The findings revealed an unexpected trend: nearly a third of the 72 species for whom historical and present data were available in the Chicagoland region were nesting sooner and earlier. They were depositing their first eggs 25.1 days earlier than they were a century ago among the birds whose nesting patterns had changed.
The researchers investigated why birds are producing eggs sooner in addition to demonstrating that they are. The researchers looked to rising temperatures as a possible explanation for the earlier nesting because the climate crisis has had such a significant impact on so many elements of life.
However, the researchers ran into a problem: there isn’t any consistent temperature data for the region going back that far. As a result, they used carbon dioxide levels in the atmosphere as a proxy for temperature.
“We couldn’t find a single source of long-term temperature data for the Midwest, which was surprising, but you can approximate temperature with carbon dioxide levels, which are very well documented,” says Bates.
Carbon dioxide data is derived from a variety of sources, including the chemical composition of glacier ice cores.
Carbon dioxide levels in the atmosphere have been observed to correspond with changes in egg-laying dates.
“Global climate change has not been linear over this nearly 150-year period, and therefore species may not have advanced their lay date in non-linearly as well. Therefore, we included both linear and non-linear trends within our model,” says Fidino. “We found that the simulated data was very similar to the observed data, which indicated that our model did a decent job.”
The temperature variations appear to be little, only a few degrees, but these minor shifts result in various plants flowering and insects appearing, which could impact the food available to birds.

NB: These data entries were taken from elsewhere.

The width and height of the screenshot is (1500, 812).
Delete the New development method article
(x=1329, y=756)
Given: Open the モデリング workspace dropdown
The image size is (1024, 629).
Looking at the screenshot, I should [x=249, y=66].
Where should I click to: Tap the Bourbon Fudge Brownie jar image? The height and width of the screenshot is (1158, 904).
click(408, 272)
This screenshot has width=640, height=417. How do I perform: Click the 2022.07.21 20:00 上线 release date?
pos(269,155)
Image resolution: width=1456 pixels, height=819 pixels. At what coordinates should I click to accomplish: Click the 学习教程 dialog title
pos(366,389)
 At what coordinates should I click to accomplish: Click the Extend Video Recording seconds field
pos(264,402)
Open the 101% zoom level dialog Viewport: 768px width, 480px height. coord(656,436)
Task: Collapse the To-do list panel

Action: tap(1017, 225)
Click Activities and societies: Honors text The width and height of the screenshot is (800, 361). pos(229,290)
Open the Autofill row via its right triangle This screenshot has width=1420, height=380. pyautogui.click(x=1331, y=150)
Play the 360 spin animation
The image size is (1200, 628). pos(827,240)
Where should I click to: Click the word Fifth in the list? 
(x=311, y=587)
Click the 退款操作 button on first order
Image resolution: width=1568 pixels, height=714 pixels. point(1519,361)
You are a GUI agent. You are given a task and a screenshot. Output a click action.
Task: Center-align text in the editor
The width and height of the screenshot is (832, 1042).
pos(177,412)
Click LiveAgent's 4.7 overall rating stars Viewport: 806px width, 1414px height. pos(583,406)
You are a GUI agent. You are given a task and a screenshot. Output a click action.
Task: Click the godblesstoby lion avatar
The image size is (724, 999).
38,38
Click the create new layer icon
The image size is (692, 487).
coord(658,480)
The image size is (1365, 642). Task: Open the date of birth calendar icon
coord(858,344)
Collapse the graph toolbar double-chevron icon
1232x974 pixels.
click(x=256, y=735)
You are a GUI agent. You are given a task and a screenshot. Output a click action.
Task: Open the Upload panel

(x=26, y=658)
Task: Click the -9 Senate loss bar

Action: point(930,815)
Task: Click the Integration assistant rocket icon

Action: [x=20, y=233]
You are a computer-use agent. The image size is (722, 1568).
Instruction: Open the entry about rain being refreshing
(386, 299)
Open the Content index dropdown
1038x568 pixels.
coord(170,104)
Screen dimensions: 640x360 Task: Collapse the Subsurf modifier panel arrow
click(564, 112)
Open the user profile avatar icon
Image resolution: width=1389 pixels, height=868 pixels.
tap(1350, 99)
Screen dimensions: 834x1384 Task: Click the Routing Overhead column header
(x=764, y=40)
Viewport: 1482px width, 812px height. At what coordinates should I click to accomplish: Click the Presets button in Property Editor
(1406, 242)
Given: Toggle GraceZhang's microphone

“The majority of the birds we looked at eat insects, and insects’ seasonal behavior is also affected by climate. The birds have to move their egg-laying dates to adapt,” says Bates.
While depositing eggs a few weeks early may appear insignificant in the broad scheme of things, Bates points out that it is part of a larger story.
“The birds in our study area, upwards of 150 species, all have different evolutionary histories and different breeding biology so it’s all about the details. These changes in nesting dates might result in them competing for food and resources in a way that they didn’t used to,” he says. “There are all kinds of really important nuances that we need to know about in terms of how animals are responding to climate change.”
The study, according to Bates, underscores the value of museum collections, particularly egg collections, which are typically under-utilized, in addition to serving as a warning about climate change.
“There are 5 million eggs out there in collections worldwide, and yet, they’re very few publications using museum collections of eggs,” says Bates. “They’re a treasure trove of data about the past, and they can help us answer important questions about our world today.”